La Comisión Europea presentó el miércoles una estrategia renovada de seguridad económica destinada a anticipar de manera más eficaz los riesgos que enfrenta el mercado de la UE en medio de crecientes amenazas al comercio mundial, con China como principal preocupación.
La Comisión busca fortalecer las defensas del mercado europeo frente a amenazas externas mediante una doctrina económica que combina la anticipación de riesgos con una estrategia reforzada.
Este nuevo “software” surge en un contexto donde la UE se enfrenta a políticas comerciales cada vez más nacionalistas de actores clave como China y Estados Unidos.
Hace pocas semanas, una iniciativa china para restringir las exportaciones de tierras raras a nivel global puso en jaque sectores críticos europeos, desde la industria automotriz y tecnológica hasta la defensa. Además, Beijing puso a prueba la resistencia económica europea al bloquear envíos de chips automotrices esenciales a la empresa neerlandesa Nexperia, afectando una pieza estratégica en la cadena de suministro de la UE.
“Europa sigue siendo un impulsor del comercio abierto y la inversión global, pero la apertura sin seguridad se convierte en vulnerabilidad”, afirmó el Comisionado Europeo de Comercio y Seguridad Económica, Maroš Šefčovič. “Para mantener la resiliencia en un entorno geopolítico y geoeconómico cambiante, debemos utilizar nuestras herramientas de manera más estratégica y decidida, al tiempo que creamos nuevas para fortalecer nuestra seguridad económica.”
La doctrina establece varios ámbitos donde la UE pretende afinar su evaluación de riesgos para reducir dependencias estratégicas, abarcando desde materias primas críticas hasta componentes tecnológicos y semiconductores, sectores que China está empleando cada vez más como instrumentos de presión.
El objetivo de la UE es integrar consideraciones de seguridad económica en sus investigaciones de defensa comercial. El bloque dispone de múltiples instrumentos, tales como supervisión de inversiones extranjeras directas, controles a subsidios y mecanismos antidumping.
Entre las medidas clave figuran los instrumentos anti-coerción adoptados en 2023, diseñados para responder ante amenazas ejercidas por potencias extranjeras.
Combate contra el espionaje industrial
Bruselas también busca intensificar las medidas contra prácticas depredadoras y el espionaje industrial, incrementando el control sobre empresas estratégicas e infraestructuras tanto físicas como digitales.

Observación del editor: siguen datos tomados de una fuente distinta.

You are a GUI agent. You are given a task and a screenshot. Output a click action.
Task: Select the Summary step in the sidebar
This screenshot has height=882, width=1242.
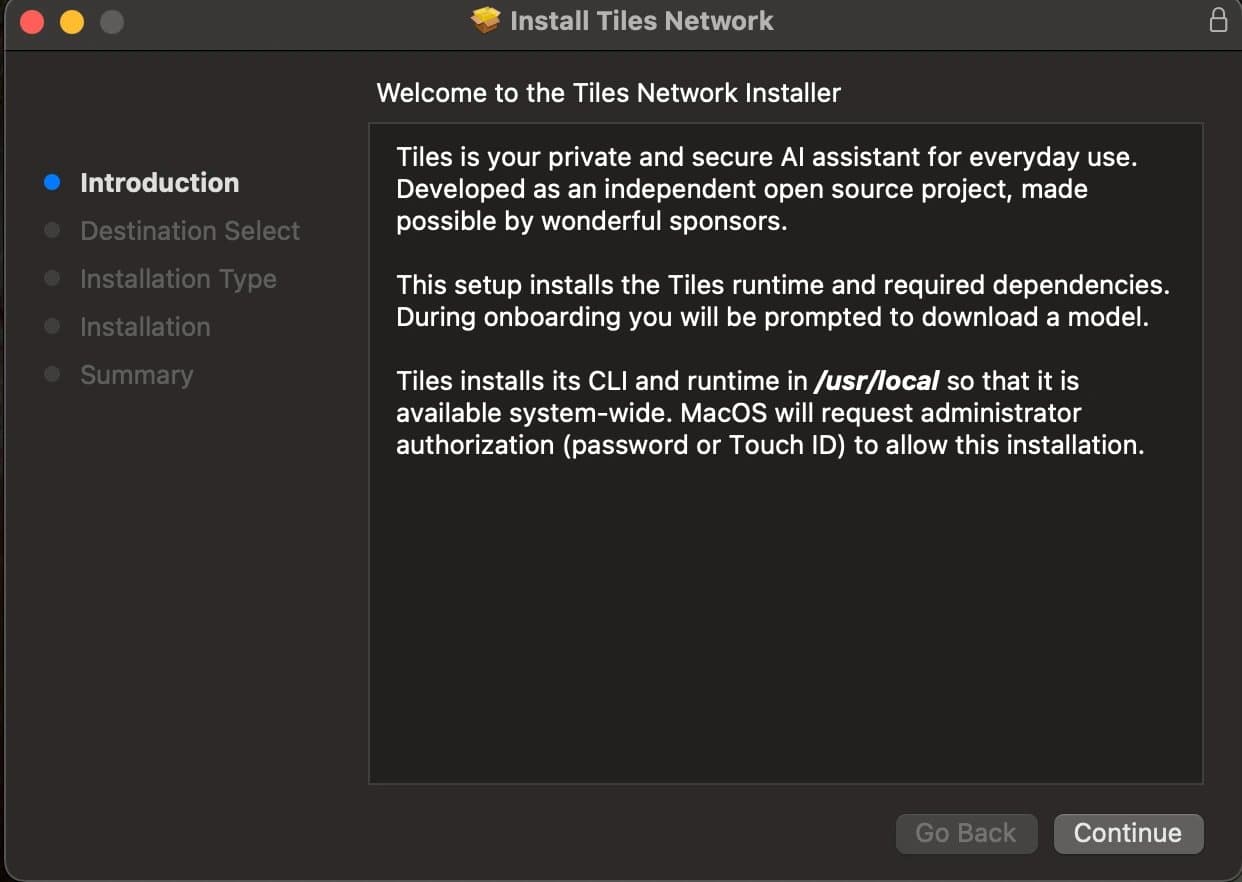point(136,375)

“Es fundamental elevar nuestra capacidad para recopilar y compartir inteligencia económica, ya que la verdadera seguridad solo es alcanzable si Europa actúa unida, con Estados miembros e industria coordinados”, explicó Šefčovič.
No obstante, la Comisión aún no ha presentado propuestas concretas para casos en que empresas de sectores emergentes estratégicos como la tecnología cuántica carecen de acceso a financiación en la UE.
“Existe la preocupación de que la propiedad de ciertos titulares tecnológicos podría salir de manos europeas sin justificación sólida”, comentó un alto funcionario de la UE.
Ante estas situaciones, el documento presentado el miércoles señala que la UE priorizará fondos comunitarios o provenientes de países y proveedores afines para componentes y servicios críticos en el ámbito cuántico, además de “limitar la dependencia de proveedores de quantum/cloud de alto riesgo en sectores sensibles”.
En mercados dominados por China, como el de baterías para vehículos eléctricos, la Comisión planea fomentar la transferencia de tecnología y conocimiento.
El mismo funcionario europeo indicó que Bruselas quiere una estrecha participación del sector privado, dado que “ahí es donde el riesgo realmente se materializa”.
El bloque ya cuenta con legislación derivada de la pandemia de Covid-19 y la invasión rusa de Ucrania para garantizar el flujo de bienes, servicios y personas esenciales dentro del mercado durante emergencias. Se conformará un nuevo grupo consultivo de confianza integrado por representantes de la industria para fortalecer esta iniciativa.
Asimismo, la Comisión pretende que la UE establezca alianzas con países que enfrentan amenazas similares en un mundo fragmentado en nuevos bloques comerciales y reforzar sus evaluaciones de riesgos comerciales. Japón será parte de este esfuerzo, junto con candidatos a la adhesión a la UE, un área donde el bloque ya lidia con la influencia china.